### [REQUIRED WORK]
Leave the images out, and copy each of the records below exactly.

· · · ·

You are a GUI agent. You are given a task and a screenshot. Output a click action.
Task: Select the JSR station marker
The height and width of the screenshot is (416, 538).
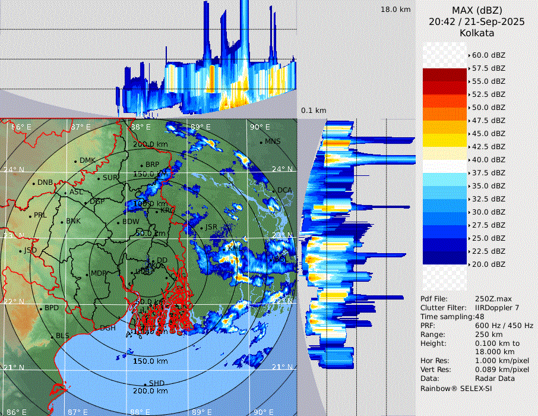202,228
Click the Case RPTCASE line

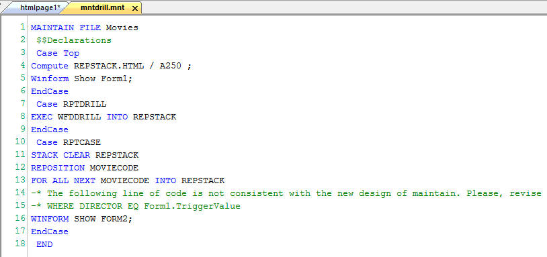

· · · ·

### [TASK OUTPUT]
You are a GUI agent. You are given a task and a screenshot. Output a click action.
Task: Select the JSR station marker
The height and width of the screenshot is (416, 538).
202,228
Click the Case RPTCASE line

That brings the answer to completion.